— WHAT YOU NEED TO DO —
Produce as output only the lines below starting at the line with "Viewport: 752px width, 559px height." and continuing through the line with "You are a computer-use agent. The image", each one exactly as written.
START WORKING DATA
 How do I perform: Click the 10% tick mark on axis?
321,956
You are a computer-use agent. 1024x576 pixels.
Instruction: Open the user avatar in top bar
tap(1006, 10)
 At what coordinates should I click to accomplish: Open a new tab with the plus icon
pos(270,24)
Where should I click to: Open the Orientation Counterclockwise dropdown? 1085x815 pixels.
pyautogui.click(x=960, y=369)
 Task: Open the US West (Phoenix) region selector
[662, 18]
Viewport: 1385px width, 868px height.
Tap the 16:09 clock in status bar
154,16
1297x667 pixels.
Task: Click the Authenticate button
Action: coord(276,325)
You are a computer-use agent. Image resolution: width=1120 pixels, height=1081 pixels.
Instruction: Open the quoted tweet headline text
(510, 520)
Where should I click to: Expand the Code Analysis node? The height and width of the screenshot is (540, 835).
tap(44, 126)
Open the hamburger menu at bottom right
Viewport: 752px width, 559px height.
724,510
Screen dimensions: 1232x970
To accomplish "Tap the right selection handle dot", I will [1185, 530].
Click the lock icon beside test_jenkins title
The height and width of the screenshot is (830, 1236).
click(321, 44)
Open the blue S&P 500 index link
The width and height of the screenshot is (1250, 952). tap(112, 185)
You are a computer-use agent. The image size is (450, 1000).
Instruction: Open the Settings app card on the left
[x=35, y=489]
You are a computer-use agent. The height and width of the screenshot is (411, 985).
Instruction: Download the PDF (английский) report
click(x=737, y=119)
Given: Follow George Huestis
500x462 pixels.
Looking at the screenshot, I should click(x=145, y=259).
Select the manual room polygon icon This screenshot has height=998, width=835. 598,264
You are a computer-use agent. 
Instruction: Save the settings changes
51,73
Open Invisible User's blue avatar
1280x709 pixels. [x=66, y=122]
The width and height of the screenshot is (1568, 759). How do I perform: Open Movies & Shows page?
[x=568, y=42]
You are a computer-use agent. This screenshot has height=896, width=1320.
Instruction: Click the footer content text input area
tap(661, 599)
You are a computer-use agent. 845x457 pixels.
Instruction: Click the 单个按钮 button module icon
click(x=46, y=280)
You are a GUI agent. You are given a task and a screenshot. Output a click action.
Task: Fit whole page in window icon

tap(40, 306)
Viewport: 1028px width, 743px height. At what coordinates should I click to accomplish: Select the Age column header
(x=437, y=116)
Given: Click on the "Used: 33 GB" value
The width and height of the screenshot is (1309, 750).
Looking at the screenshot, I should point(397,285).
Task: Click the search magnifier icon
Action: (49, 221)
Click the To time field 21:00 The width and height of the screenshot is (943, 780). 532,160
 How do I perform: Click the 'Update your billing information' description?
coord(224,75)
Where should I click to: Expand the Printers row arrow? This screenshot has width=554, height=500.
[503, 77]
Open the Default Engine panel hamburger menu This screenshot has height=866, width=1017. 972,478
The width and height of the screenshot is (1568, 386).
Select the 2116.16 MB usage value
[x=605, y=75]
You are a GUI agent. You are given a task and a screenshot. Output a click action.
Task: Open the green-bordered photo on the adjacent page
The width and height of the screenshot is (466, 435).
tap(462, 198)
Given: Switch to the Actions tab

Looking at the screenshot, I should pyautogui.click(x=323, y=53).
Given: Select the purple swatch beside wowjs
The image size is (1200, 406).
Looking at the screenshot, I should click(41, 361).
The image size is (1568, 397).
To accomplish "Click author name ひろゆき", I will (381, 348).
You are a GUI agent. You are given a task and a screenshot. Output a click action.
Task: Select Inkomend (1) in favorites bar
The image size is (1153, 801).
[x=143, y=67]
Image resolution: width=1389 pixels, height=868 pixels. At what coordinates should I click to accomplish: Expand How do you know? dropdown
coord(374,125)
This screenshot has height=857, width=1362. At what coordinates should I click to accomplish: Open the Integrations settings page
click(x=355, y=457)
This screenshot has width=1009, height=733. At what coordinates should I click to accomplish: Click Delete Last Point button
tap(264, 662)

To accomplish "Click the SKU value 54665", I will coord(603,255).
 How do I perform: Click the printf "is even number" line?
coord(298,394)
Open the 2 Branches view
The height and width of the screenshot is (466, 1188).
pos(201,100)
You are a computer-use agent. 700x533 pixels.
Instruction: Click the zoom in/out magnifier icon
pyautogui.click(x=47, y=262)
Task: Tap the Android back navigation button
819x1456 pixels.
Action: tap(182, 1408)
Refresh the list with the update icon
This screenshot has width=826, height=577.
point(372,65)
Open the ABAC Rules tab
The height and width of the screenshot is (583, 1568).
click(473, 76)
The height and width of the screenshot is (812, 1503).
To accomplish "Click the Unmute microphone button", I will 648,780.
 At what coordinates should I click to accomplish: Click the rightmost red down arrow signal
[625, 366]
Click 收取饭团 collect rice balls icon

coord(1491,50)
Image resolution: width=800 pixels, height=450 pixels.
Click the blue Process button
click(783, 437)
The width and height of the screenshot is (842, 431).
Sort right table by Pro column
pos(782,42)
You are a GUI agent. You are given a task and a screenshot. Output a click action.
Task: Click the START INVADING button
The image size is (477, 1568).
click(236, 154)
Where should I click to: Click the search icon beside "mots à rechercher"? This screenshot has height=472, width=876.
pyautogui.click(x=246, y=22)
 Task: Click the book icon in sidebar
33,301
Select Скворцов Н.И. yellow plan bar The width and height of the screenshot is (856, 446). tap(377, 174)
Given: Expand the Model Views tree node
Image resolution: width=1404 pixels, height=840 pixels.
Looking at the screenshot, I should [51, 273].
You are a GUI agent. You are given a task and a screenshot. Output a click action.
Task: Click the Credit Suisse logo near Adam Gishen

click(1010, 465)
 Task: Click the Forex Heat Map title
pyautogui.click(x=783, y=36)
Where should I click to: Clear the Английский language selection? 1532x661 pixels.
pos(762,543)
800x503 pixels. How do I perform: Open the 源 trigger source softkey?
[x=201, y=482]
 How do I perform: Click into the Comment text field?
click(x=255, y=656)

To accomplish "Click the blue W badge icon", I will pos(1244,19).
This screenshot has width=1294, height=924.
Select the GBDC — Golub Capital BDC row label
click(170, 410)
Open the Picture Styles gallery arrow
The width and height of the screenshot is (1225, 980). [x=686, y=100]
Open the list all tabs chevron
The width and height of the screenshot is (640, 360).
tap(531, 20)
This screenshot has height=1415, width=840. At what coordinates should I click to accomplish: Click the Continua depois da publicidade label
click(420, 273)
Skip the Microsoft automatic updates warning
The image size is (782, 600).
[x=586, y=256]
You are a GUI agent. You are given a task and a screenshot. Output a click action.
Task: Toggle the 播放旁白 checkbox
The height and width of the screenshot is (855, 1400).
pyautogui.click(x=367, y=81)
END WORKING DATA
— RESPONSE TO THE TASK —
Viewport: 752px width, 559px height.
724,510
Screen dimensions: 1232x970
To accomplish "Tap the right selection handle dot", I will [1185, 530].
Click the lock icon beside test_jenkins title
The height and width of the screenshot is (830, 1236).
click(321, 44)
Open the blue S&P 500 index link
The width and height of the screenshot is (1250, 952). tap(112, 185)
You are a computer-use agent. The image size is (450, 1000).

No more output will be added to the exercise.